[What you have to do]
Rename "Networking" to "Network" in the data between the line holding "This screenshot has height=443, width=915." and the end of the data, inclusive. Rewrite those lines with nothing else changed, and omit the pictures.

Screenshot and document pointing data

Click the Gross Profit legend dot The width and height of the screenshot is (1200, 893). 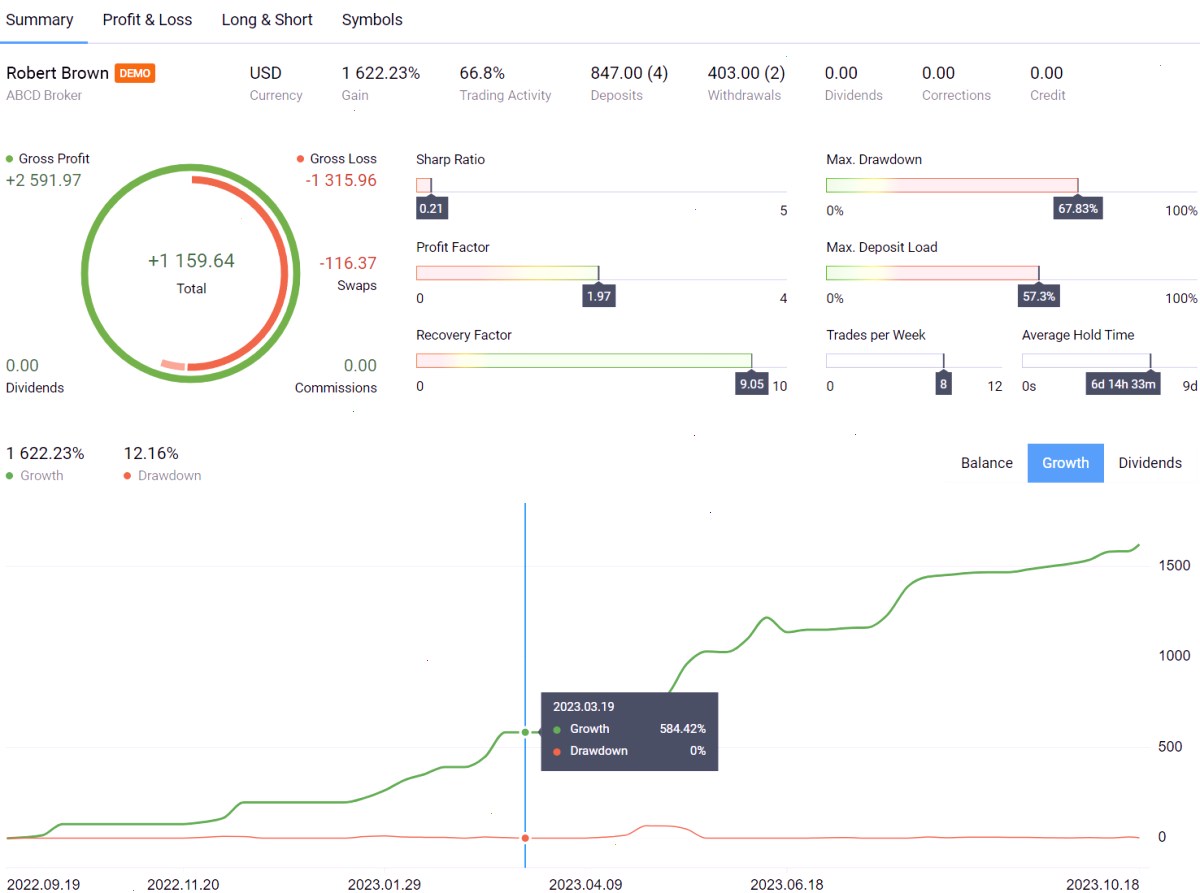(10, 159)
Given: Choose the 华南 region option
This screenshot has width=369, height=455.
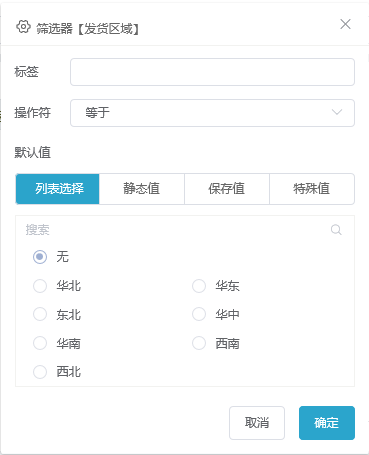Looking at the screenshot, I should pos(40,343).
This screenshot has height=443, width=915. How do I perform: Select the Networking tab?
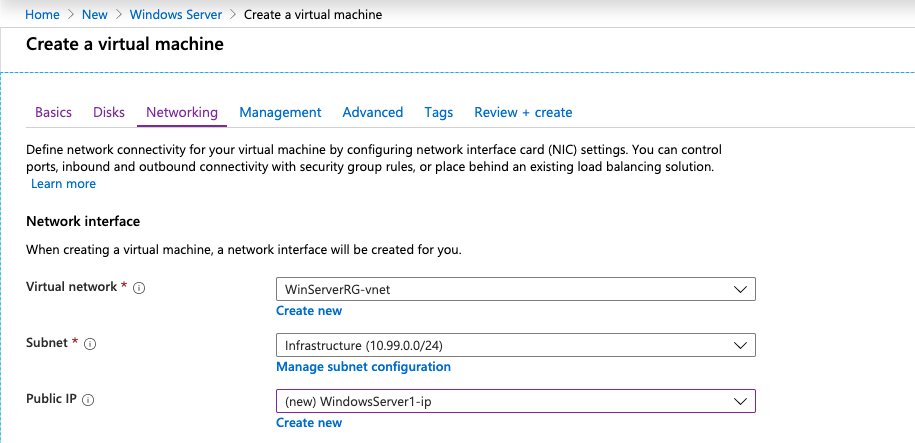click(182, 112)
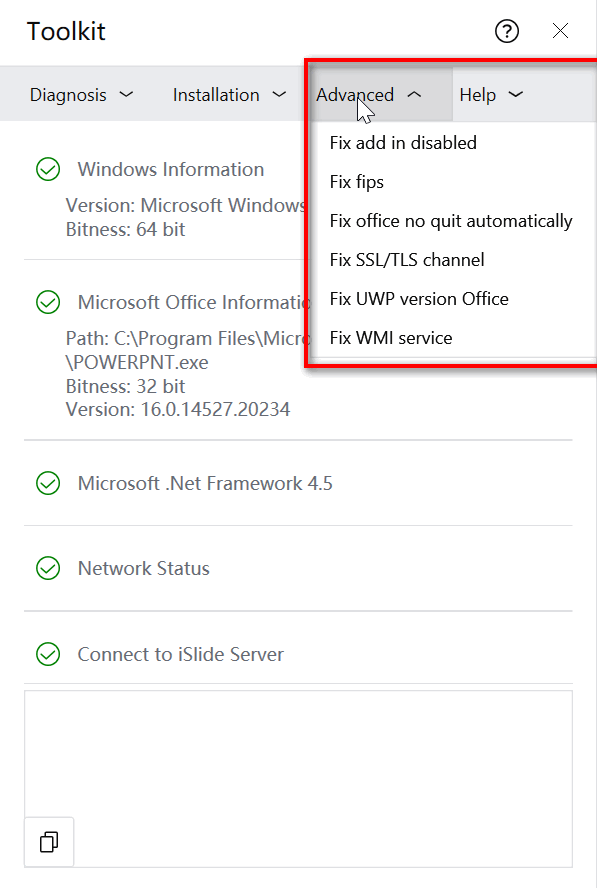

[Full answer]
This screenshot has height=443, width=915. How do I perform: Select the Network tab?
click(182, 112)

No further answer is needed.